There is one very brief clip of Holman Williams in action, but it has the quality of a home movie. As I recall, the clip shows Williams in a bout which took place on a card featuring Joe Louis in the main event. I got the impression that the movie camera was being during Williams' bout in order to film Louis' bout later on. - Chuck Johnston
Cheif Curley put his war bonnet on Gibbons, not Dempsey. Afterward, Gibbons said Dempsey was big, strong and rough, and the only time he was buzzed was in the first. He said it was the mauling and rough stuff that was wearing him out. Sure, Dempsey hit other people harder than a bus, but not Gibbons... or Tunney... or Meehan... at least not enough to stop them.
S, two points: 1- Tommy Gibbons said that after the fight" every bone in my body hurt ". Exactly what the prime Jack Sharkey said of the 32 year old Dempsey...Sharkey said "anywhere he hit you he could dislocate a bone". 2- No major heavyweight who ever lived knocked out every opponent they fought. So why pick on only Jack Dempsey. Truly is that fair ? 3-a relative fact is when Dempsey fought Tommy Gibbons in 1923, his last fight was TWO years before...You can criticize Dempsey for not fighting Harry Wills, [though they signed for a bout], but he was a freakin handful to contain in the ring...At 190 pounds he was a lean, mean tiger in the ring at his best....
Gibbons said Dempsey hit him the hardest? Was that perhaps because Dempsey, Miske and Tunney were the only decent HEAVYWEIGHTS he fought and that he for the great part of his career toiled at middle and lightheavy? Or am I to believe the old Classic mantra that size does not matter in regards to punching power? And by the way, here is a direct quote from Gibbons a couple days after the fights... "Dempsey is easy to feint, and easy to hit. He isn't the man killer you've heard about. Billy Miske hits just as hard." This does not sound like a man who thought he had faced a phenomenally effective puncher... as Dempsey was against slow dirigibles and guys who sought to mix it up. But give Dempsey a shifty, schooled opponent and he is just a tough guy in the mauling department, which is still a legitimate and laudable practice.
Dempsey was the most highly skilled swarmer in hwt boxing history. Far superior than Marciano or Frazier. Again...Gibbons felt that Dempsey hit him yhe hardest. Dempseys punching power is not debatable.
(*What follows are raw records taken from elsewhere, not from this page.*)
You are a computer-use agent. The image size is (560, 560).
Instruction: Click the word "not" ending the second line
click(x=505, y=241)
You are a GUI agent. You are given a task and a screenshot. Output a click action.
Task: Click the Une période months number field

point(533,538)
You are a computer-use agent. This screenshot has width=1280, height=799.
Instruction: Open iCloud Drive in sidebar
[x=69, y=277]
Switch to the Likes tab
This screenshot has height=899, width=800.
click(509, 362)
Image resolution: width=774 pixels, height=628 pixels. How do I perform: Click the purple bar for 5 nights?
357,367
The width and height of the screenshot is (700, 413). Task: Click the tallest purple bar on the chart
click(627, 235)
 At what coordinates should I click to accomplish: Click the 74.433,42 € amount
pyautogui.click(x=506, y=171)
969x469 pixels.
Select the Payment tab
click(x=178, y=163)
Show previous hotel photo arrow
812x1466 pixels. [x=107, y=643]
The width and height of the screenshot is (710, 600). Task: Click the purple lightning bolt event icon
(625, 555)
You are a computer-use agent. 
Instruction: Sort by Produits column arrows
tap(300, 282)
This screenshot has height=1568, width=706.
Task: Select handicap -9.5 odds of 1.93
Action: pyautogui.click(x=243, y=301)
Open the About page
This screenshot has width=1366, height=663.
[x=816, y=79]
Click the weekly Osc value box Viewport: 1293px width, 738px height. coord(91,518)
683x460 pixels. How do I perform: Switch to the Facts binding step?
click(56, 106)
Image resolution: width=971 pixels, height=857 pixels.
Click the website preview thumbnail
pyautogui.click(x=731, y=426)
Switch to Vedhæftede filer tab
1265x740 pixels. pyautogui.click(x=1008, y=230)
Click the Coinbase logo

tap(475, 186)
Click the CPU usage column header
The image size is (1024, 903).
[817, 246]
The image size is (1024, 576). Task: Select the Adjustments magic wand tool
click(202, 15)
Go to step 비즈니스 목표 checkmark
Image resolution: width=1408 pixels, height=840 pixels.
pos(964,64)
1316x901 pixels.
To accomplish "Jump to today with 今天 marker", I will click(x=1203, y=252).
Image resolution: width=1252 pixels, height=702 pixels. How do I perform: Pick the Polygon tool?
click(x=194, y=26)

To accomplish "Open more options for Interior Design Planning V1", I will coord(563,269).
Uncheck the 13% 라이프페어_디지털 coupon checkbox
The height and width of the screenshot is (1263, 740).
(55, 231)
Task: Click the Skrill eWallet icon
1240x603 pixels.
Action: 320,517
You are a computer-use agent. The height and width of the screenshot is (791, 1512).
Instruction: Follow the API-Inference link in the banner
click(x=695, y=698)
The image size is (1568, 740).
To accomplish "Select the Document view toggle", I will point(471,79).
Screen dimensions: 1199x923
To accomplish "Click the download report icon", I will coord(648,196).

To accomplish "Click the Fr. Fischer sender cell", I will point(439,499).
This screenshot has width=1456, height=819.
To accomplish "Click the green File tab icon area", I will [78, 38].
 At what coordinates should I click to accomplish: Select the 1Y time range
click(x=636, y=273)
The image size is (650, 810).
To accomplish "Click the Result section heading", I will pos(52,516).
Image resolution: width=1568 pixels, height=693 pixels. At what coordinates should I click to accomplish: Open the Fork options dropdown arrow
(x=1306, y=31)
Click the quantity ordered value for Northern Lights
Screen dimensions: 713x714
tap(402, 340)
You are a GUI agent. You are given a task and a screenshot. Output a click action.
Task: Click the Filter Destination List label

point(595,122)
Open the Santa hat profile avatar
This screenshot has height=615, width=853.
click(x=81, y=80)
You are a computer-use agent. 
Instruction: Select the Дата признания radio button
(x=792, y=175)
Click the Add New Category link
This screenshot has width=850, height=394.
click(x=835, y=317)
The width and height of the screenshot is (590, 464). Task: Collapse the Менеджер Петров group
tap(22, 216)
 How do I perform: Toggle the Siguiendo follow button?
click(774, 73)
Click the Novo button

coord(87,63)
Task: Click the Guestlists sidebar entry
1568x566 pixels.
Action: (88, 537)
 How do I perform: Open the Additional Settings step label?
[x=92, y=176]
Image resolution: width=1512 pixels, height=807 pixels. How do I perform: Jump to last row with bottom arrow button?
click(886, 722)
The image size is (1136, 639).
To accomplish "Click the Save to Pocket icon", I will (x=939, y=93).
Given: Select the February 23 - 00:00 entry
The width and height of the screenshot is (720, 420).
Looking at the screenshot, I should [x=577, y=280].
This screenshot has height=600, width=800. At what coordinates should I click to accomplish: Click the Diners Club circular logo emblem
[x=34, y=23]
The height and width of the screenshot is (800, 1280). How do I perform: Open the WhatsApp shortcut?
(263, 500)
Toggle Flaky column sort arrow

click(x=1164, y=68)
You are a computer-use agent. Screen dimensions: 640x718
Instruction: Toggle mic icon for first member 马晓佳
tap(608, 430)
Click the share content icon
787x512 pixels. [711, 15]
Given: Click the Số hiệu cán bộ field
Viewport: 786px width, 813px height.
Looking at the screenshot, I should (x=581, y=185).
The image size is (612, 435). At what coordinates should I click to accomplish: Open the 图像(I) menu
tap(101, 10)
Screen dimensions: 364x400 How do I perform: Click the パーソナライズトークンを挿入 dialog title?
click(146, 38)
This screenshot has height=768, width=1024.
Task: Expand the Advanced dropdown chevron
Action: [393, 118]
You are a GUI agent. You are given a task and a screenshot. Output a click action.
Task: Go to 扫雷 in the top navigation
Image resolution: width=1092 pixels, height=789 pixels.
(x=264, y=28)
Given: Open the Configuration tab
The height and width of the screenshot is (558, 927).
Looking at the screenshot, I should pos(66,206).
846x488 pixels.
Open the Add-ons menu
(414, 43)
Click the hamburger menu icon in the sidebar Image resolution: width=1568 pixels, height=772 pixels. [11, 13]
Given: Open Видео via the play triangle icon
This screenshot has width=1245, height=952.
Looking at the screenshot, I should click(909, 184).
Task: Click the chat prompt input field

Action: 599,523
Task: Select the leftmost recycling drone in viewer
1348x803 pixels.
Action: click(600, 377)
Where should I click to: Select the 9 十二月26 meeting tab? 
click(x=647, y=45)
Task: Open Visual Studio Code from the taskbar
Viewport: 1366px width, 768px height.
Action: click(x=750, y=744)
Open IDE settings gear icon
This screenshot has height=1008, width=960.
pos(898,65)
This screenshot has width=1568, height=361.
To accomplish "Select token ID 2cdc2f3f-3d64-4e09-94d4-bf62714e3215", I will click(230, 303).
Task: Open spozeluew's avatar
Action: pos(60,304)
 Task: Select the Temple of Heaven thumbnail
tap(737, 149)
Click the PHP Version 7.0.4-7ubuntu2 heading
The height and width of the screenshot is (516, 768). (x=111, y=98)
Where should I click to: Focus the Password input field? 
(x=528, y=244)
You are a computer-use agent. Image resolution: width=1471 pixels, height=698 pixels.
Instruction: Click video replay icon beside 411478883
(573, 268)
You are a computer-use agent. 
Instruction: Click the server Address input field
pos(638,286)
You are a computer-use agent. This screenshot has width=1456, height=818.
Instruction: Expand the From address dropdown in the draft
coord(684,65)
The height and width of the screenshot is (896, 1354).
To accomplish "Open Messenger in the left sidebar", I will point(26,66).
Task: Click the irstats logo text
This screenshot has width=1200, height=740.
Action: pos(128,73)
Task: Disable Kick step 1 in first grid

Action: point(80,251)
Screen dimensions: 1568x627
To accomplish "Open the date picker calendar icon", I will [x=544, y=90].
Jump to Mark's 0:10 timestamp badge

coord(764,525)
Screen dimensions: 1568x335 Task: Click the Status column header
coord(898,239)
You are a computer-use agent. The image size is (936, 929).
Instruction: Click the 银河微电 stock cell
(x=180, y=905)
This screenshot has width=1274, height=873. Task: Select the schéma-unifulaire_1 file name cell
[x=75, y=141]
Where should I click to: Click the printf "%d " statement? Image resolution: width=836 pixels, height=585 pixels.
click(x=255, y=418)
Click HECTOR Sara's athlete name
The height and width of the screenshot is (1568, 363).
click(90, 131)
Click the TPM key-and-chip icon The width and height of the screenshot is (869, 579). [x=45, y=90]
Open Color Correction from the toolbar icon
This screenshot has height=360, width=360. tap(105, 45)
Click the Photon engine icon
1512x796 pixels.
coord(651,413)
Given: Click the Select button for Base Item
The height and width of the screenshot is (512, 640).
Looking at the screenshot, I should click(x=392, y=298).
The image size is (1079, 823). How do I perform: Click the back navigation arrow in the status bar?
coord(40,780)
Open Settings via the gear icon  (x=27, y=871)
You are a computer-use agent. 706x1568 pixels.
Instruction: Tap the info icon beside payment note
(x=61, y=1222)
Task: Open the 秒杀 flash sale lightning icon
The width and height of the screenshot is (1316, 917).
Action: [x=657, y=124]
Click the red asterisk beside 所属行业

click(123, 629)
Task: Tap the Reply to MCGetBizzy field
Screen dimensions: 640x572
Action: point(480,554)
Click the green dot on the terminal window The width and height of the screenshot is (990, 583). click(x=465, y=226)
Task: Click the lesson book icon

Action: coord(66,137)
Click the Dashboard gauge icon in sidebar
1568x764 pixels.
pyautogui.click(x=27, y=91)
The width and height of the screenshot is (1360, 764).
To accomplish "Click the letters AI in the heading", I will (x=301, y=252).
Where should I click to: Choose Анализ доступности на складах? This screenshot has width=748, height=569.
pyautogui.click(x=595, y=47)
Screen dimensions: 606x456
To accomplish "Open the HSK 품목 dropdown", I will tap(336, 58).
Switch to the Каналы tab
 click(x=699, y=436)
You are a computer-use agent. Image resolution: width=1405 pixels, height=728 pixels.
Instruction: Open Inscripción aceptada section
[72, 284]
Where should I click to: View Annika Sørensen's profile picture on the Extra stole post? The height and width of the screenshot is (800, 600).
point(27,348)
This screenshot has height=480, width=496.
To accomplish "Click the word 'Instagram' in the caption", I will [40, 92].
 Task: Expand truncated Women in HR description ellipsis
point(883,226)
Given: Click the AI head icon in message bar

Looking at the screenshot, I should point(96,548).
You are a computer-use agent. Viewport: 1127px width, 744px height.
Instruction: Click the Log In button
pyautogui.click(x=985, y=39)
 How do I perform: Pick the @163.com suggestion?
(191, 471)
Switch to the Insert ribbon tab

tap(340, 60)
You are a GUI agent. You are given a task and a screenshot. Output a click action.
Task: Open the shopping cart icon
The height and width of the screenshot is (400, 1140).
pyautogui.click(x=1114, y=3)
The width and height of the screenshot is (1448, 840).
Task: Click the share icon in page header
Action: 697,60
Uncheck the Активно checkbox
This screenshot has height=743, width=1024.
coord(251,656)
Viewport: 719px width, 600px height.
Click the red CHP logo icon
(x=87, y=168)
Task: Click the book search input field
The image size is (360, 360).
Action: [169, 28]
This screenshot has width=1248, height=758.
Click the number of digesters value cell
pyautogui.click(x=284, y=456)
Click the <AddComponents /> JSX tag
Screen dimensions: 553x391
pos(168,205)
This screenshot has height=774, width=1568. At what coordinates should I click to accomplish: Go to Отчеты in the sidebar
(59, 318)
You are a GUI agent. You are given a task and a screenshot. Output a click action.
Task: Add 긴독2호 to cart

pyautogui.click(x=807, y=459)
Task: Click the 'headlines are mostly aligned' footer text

It is debatable H to a bias against Jack Dempsey that knows no bounds...There is no fighter on ESB that gets a quarter of the flack that Dempsey gets by a few who distort and disregard the high esteem that Jack Dempsey was held in by the VAST majority of his times who saw him and FOUGHT HIM....Sickening....
He doesn't look nearly skilled on film as Frazier. He has many lapses, is consistently open for the right hand, loses the script and resorts to brawling, and has suspect footwork at times, too. Can any fighter be nitpicked? Sure. Is Dempsey still a great? Absolutely. But let's not blow his abilities out of proportion. He was a strong, tough guy who could punch and take a punch. He was not Sugar Ray Robinson. Frazier is also more proven on the resume side with better wins. Again, Dempsey was best against larger, slower opponents, which is one reason I would actually pick him to beat Wills. However, Gibbons also said he hit no harder than Miske, who could hit, so that's still a compliment.